VERSO IL FUTURO. Restare a guardare è una pessima ricetta. Arroccarci su posizioni corporativiste del tipo ‘ho studiato tanto e ora pretendo rispetto e lavoro‘, oppure pensare che tutto si risolverebbe con ‘numero chiuso, tirocinio breve e pagato e tariffe minime‘ significa continuare a sbagliare bersaglio. Esistono nuovi modelli di promozione che vanno esplorati nel loro impatto sulla professione e non demonizzati (ho parlato qui di WhatsApp e qui di Groupon). Vanno sviluppati nuovi modelli di business per aumentare servizio e qualità.

VENDERE SODDISFAZIONE. Al di là degli strumenti e dei modelli, io credo dobbiamo ancora comprendere che noi vendiamo soddisfazione per le persone: chi compra da un professionista in genere ha una vita complicata, faticosa e frenetica, guadagna denaro con difficoltà e quindi vuole spenderlo bene. Deve quindi sentire di aver speso il proprio denaro non perché il professionista è un esperto che va pagato senza capire cosa mi vende e senza garanzia di risultato, come accadeva trent’anni fa, ma per qualcosa di tangibile, di qualità, risolutivo e soddisfacente.
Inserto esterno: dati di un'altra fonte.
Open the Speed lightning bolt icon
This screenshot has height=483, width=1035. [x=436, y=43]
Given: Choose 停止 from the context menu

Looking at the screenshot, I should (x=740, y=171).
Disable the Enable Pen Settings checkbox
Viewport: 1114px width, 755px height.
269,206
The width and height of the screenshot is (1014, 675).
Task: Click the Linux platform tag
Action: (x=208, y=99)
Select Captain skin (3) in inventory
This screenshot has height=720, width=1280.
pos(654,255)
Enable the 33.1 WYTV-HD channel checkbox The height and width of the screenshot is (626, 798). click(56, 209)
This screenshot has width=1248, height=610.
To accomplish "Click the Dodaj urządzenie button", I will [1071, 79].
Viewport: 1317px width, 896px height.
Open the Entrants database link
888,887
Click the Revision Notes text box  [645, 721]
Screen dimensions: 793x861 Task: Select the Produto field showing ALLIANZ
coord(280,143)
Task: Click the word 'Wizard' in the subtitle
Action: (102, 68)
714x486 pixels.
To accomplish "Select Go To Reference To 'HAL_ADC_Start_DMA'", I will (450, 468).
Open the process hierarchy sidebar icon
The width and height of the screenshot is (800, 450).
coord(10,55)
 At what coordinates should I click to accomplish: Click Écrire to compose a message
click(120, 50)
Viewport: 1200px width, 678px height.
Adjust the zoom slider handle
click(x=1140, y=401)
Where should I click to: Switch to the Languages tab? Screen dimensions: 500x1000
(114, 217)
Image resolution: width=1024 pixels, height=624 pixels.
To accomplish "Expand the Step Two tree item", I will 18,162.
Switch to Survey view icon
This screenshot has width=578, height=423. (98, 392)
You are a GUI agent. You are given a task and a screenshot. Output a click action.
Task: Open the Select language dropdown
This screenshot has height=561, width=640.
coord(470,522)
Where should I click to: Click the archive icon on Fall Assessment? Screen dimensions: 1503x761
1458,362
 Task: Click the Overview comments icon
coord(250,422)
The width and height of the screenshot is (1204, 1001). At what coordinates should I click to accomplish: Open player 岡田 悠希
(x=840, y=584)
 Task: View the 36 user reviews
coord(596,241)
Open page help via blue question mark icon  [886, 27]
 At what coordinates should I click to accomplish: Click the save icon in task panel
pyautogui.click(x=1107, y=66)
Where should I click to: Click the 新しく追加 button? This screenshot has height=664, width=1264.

Chi compra, calcola il rapporto fra prezzo pagato e servizio ricevuto, per cui il prezzo sarà percepito come eccessivo solo se in cambio il cliente non otterrà nulla: anche un solo euro è troppo, in cambio di un servizio vacuo e standardizzato, di un ascolto distratto della domanda del cliente, di frizioni di rapporto che fanno perdere tempo e serenità.